When they saw me, the crowd parted. I shouldered my way through them, worried that something had happened to Sophie. I kept thinking about the kids in the infirmary. But when I got to the front of the crowd, Sophie was just standing there mute. She pointed at our door. Somebody had hammered a nail into the wood. Hanging on the nail was Kai’s mother’s necklace. Blood dripped from the emerald pendant and was pooling on the floor. What got me was the poorly scrawled message also done in blood: Nice to meet you, squirt.
10
Professor McKenna cleared the hallway with her mere presence. She was Sophie’s favourite teacher, so naturally Sophie called her on the mirror as soon as we walked inside the room. I stood at the door guarding the evidence.
Sophie was all jittery by the time Professor McKenna arrived. I forgot this wasn’t the first time somebody had messed with her room. Our room. I was giving her a hug when a low growl permeated the small space.
“Move!” Max snarled. The silly students who lingered ran for their lives.
“Really, Mr. Thompson,” Professor McKenna said. “You’re the one who isn’t meant to be in this hallway.” She didn’t actually kick him out, though. I was still mid-hug with Sophie, but the way she and Max were making eyes at each other made me roll mine. I disengaged and she sort of forgot I was even there.
I heard Max’s low rumble behind me as they disappeared around the corner. Professor McKenna brushed a bit of her magic over the blood. “Anything?” I asked.
“It’s the same blood from inside the cartons from the dining hall,” she said. “It’s the message I’m more concerned about. You know who did this?”
Snitches get stitches. But how could I deny it? “Umm yeah. But I didn’t actually get their name.”
She pursed her lips. “We’re not going to get to the bottom of this if you won’t tell us who did this, Alessia.”
Oh, I knew why he’d done this. He was a lunatic. “I don’t know if I want to get to the bottom of it,” I said. I glanced at the necklace. “I mean, technically they did me a favour.”
The professor huffed. “Well, I can’t detect any signs of foul play aside from the obvious. Can you feel anything malignant?”
“No. Nothing out of the ordinary.”
“An idiotic prank, then,” Professor McKenna said. “They do this every Unity semester. It gets tiresome. Judging by the blood, I would hazard a guess there was a vampire involved. They’re so unoriginal.” She flicked her hand and the blood disappeared. I held my breath as she unhooked the necklace and handed it to me.
She left to help with the magical construction. “Do not spend all night in here,” I heard her say as she rounded the corner. Max’s response was a contained growl. Five minutes later, Sophie managed to extract herself.
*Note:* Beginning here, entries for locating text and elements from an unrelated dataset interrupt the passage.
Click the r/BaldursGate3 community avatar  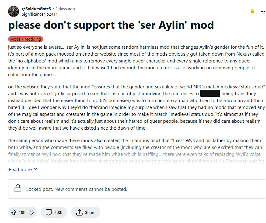pyautogui.click(x=14, y=11)
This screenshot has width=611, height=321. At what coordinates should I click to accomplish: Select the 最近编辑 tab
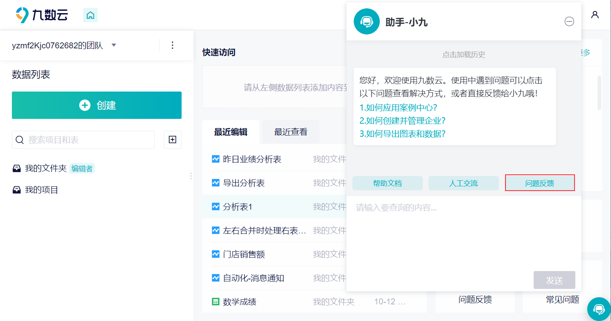pyautogui.click(x=231, y=132)
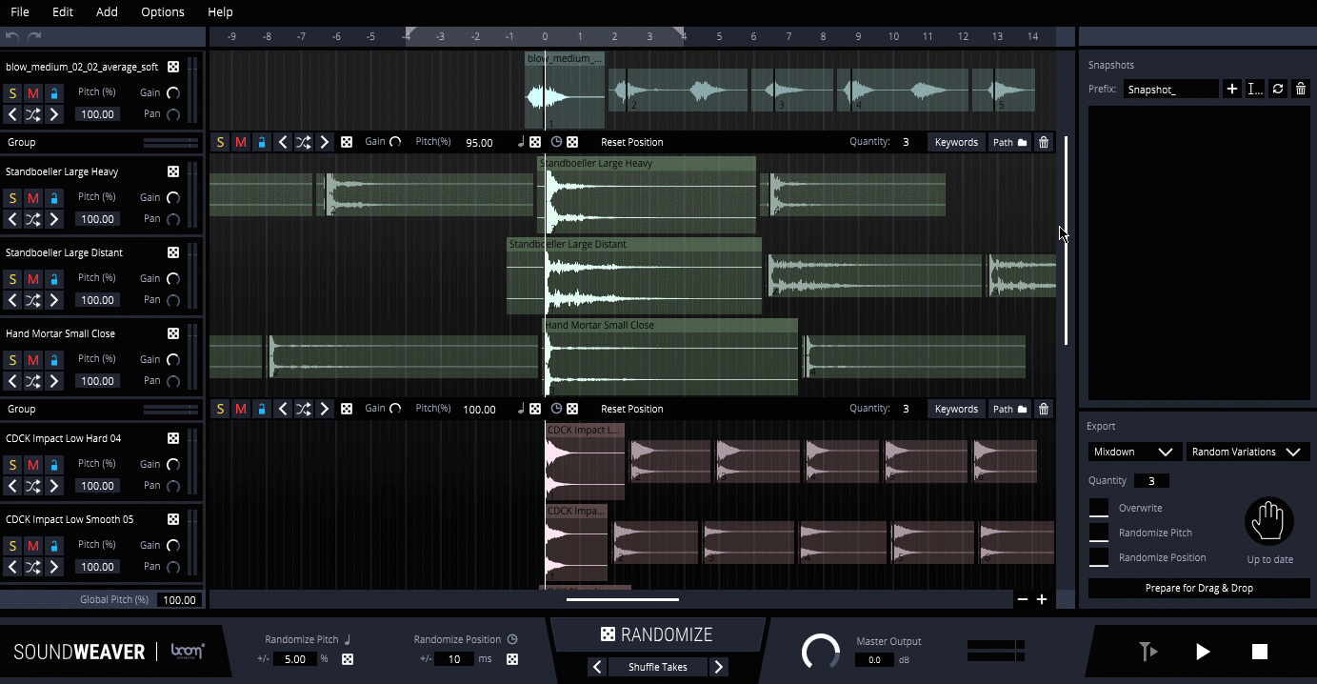Enable the Randomize Pitch export checkbox
The image size is (1317, 684).
coord(1097,533)
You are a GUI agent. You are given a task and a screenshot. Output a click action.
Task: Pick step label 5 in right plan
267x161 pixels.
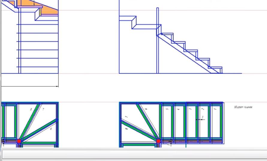168,109
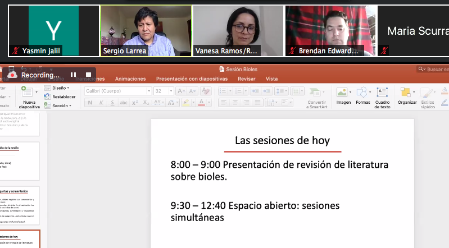Expand the Diseño layout dropdown
Viewport: 449px width, 248px height.
point(61,88)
“What the hell is this about?” Sophie said, closing the door behind her. I lay on the bed, one arm over my face like some fragile Elizabethan lady. In my head, I was trying to recount the worst possible ways to inflict pain on a vampire.
While she worked on the spell that would stop anyone from entering, I drew my usual protective circle and reinforced it with a bazillion layers.
I’d put the necklace down on my bedside table. “Beats me. I met this psycho vamp today, and I think he’s playing tricks on me.”
Sophie turned around from where she was standing. “Which psycho vamp?”
“I don’t know, Andrei something.”
Her face became ashen. “Andrei Popescu?”